**What this task involves**
Copy out the whole listing below, line by line, without changing a single character.

○ ○ ○ ○

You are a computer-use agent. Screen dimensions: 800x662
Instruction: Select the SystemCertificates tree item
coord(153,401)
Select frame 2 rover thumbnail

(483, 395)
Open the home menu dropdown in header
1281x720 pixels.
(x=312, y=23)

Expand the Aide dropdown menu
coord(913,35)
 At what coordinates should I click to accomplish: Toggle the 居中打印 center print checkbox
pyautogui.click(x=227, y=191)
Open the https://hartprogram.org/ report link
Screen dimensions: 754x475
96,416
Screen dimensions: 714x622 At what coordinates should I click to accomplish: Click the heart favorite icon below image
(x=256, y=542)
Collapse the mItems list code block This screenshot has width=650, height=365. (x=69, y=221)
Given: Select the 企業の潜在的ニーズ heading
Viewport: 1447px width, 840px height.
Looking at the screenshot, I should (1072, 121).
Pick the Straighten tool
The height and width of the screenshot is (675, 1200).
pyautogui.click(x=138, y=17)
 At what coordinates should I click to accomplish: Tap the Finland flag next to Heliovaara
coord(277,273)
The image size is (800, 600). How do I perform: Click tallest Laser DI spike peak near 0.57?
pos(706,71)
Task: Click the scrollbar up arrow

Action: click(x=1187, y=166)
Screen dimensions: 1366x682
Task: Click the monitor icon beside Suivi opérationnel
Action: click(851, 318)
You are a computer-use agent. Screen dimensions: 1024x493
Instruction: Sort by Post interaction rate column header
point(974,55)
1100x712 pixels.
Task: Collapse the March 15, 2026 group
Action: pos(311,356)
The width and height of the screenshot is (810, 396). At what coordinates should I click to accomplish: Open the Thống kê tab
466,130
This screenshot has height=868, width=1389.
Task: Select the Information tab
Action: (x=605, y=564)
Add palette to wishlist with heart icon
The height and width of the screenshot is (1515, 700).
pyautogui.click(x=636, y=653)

○ ○ ○ ○

**Solution**
You are a computer-use agent. Screen dimensions: 800x662
Instruction: Select the SystemCertificates tree item
coord(153,401)
Select frame 2 rover thumbnail

(483, 395)
Open the home menu dropdown in header
1281x720 pixels.
(x=312, y=23)

Expand the Aide dropdown menu
coord(913,35)
 At what coordinates should I click to accomplish: Toggle the 居中打印 center print checkbox
pyautogui.click(x=227, y=191)
Open the https://hartprogram.org/ report link
Screen dimensions: 754x475
96,416
Screen dimensions: 714x622 At what coordinates should I click to accomplish: Click the heart favorite icon below image
(x=256, y=542)
Collapse the mItems list code block This screenshot has width=650, height=365. (x=69, y=221)
Given: Select the 企業の潜在的ニーズ heading
Viewport: 1447px width, 840px height.
Looking at the screenshot, I should (1072, 121).
Pick the Straighten tool
The height and width of the screenshot is (675, 1200).
pyautogui.click(x=138, y=17)
 At what coordinates should I click to accomplish: Tap the Finland flag next to Heliovaara
coord(277,273)
The image size is (800, 600). How do I perform: Click tallest Laser DI spike peak near 0.57?
pos(706,71)
Task: Click the scrollbar up arrow

Action: click(x=1187, y=166)
Screen dimensions: 1366x682
Task: Click the monitor icon beside Suivi opérationnel
Action: click(851, 318)
You are a computer-use agent. Screen dimensions: 1024x493
Instruction: Sort by Post interaction rate column header
point(974,55)
1100x712 pixels.
Task: Collapse the March 15, 2026 group
Action: pos(311,356)
The width and height of the screenshot is (810, 396). At what coordinates should I click to accomplish: Open the Thống kê tab
466,130
This screenshot has height=868, width=1389.
Task: Select the Information tab
Action: (x=605, y=564)
Add palette to wishlist with heart icon
The height and width of the screenshot is (1515, 700).
pyautogui.click(x=636, y=653)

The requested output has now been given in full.